In the presented embodiment of the screw-finishing device, the rotation of the tool 17 is started by simple pressure on the sleeve 20 using a switch judiciously placed on the latter. The sleeve contains an electric motor directly driving the tool 17. The path traveled by the guide in the body is defined such that that at the end of the path the desired finishing depth is obtained, and in any case so as to prevent the tool 17 being pushed too deep into the screw and risking damage to the lens.

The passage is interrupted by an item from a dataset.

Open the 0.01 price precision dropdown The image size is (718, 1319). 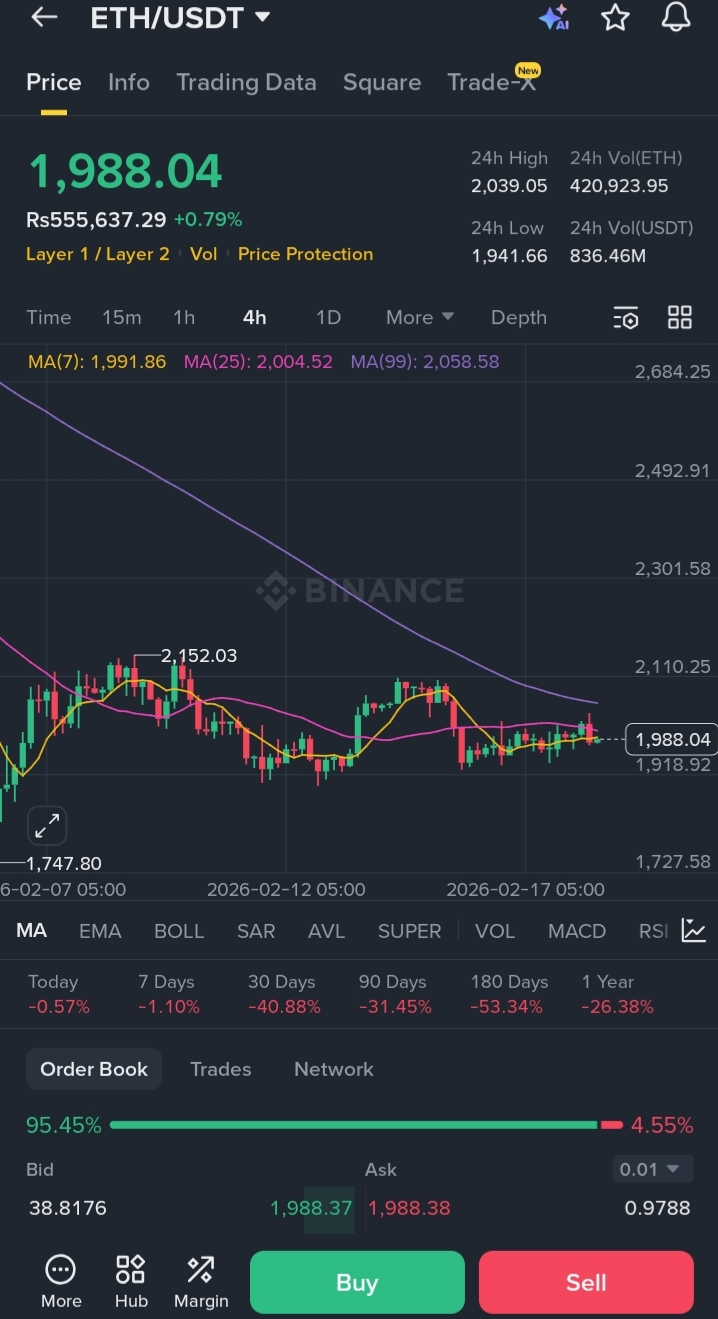click(x=651, y=1169)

In the field of mechanical optics, experience shows that three different guiding end-pieces with one end having a circular section make it possible to cover the whole range of screws and nuts currently used in this field. In this field the nuts used have perimeters which fit within circles with diameters ranging from 2.2 mm to 2.8 mm. Therefore in order to cover the whole range of existing nuts, we use 3 end-pieces having ends with different 3 diameters: 2.2 mm-2.5 mm and 2.8 mm. The distance to which the nut penetrates inside the guiding end-piece before coming to rest is defined according to the diameter of the nut, the type of tool used and the type of finish desired. For example in the case of a concave finish produced using a drill, the depths increase with the diameter of the nut and of the screw, and thus the diameter of the end of the guiding end-piece. The greater the diameter of the nut, and thus the wider the diameter of the screw, the more deeply the levelling tool, which in this case is a drill much wider than the screw, penetrates into the screw. As the position of the levelling tool is fixed, the depth in relation to the nut is varied by varying the depth to which the nut penetrates into the guiding end-piece. For a concave finish in the field of mechanical optics, a drill with a diameter of 2 mm is suitable for the whole range of screws currently used.

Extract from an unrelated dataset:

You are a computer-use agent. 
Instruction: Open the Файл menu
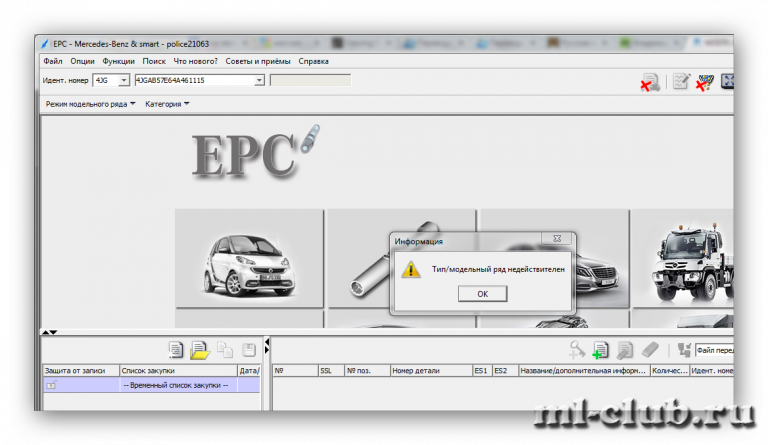(x=53, y=61)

This device for finishing the screws 15 serves to finish the screws once the latter are fixed to the lenses 6 for the fixing of the arms, and the nose, and cut using cutting nippers, for example. In fact, it is necessary for the optician to sell finished spectacles, i.e. the ends, or tails, of the screws 18 of which have been filed, or leveled, not only out of aesthetic considerations but also in order not to tear or damage the cloth or wipe used for cleaning the lenses 6.
Advantageously the finishing device can be mounted on a fixed support for example of the vertical drill support type, in order to lighten and/or systematize the screw finishing operation in an assembly workshop. There is no need here to go into details regarding the production of such a support, many realizations of which already exist.

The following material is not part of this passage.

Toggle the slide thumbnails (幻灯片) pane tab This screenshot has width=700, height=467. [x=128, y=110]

The screw-finishing device as described above is wholly suitable for the finishing of screws in the assembly of spectacles based on drilled frames, but can very easily be transposed to be used in other technical fields, where the screws and nuts are for example larger or smaller, or also where the guiding for the finishing is carried out with an object surrounding the screw which can be something other than a nut, or even on the screw itself, or also in the case where a rivet is used rather than a screw. In this latter case, the finishing relates to the rivet.
The invention is described above by way of example. It is understood that a person skilled in the art is capable of producing different variants of the invention without thereby going beyond the scope of the patent.